=== Data extract ===
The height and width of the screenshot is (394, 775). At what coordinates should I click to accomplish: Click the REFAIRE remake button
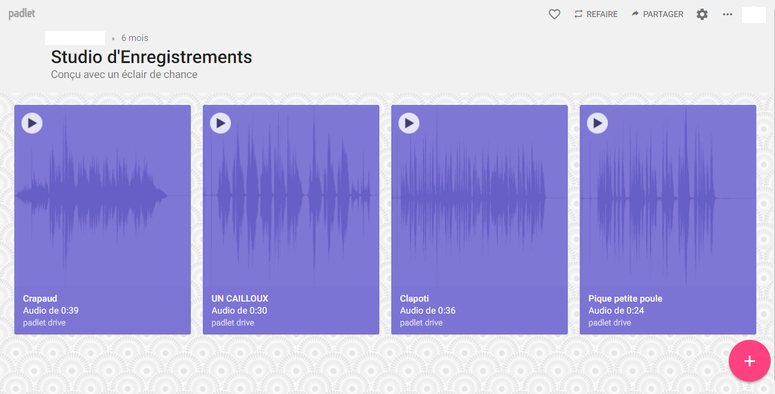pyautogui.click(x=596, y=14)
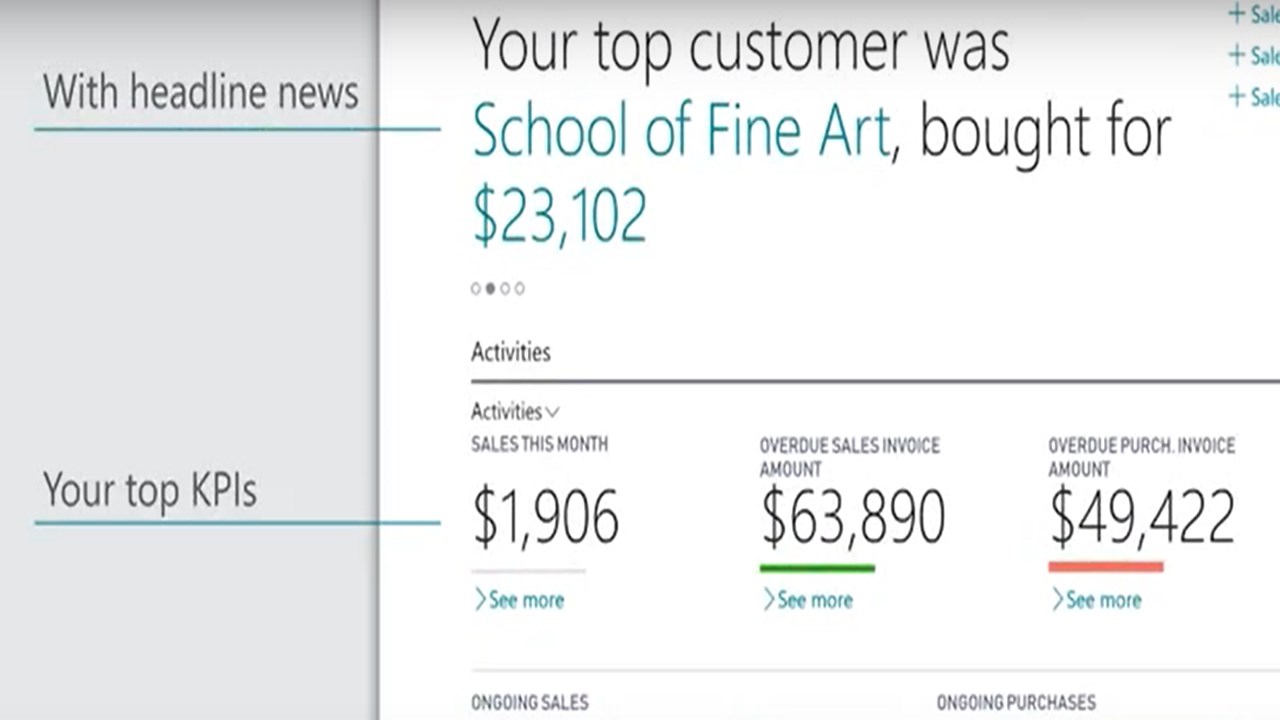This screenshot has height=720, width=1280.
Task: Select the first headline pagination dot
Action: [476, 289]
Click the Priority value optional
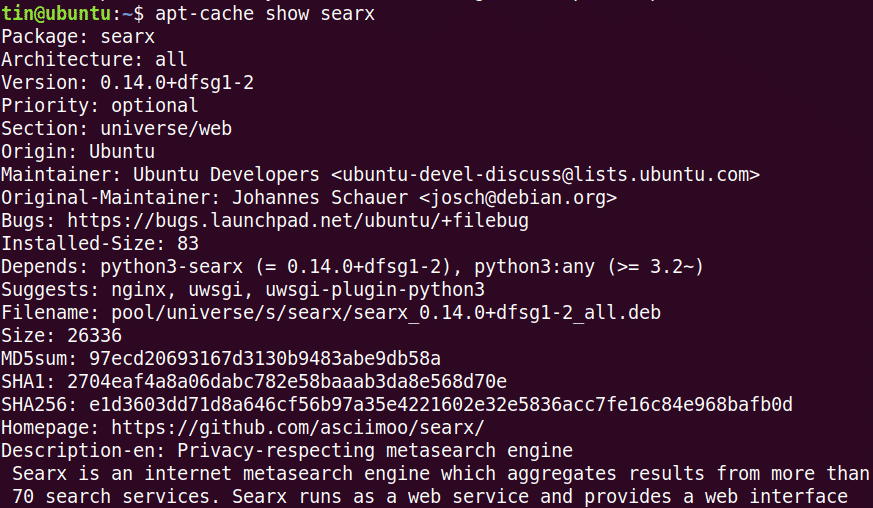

=== Exercise aim ===
Without including any picture, print all of the entries above exactly.

=== Solution to the exercise ===
The height and width of the screenshot is (394, 775). At what coordinates should I click to accomplish: Click the REFAIRE remake button
pyautogui.click(x=596, y=14)
This screenshot has height=720, width=1280.
Task: Select the first headline pagination dot
Action: [476, 289]
Click the Priority value optional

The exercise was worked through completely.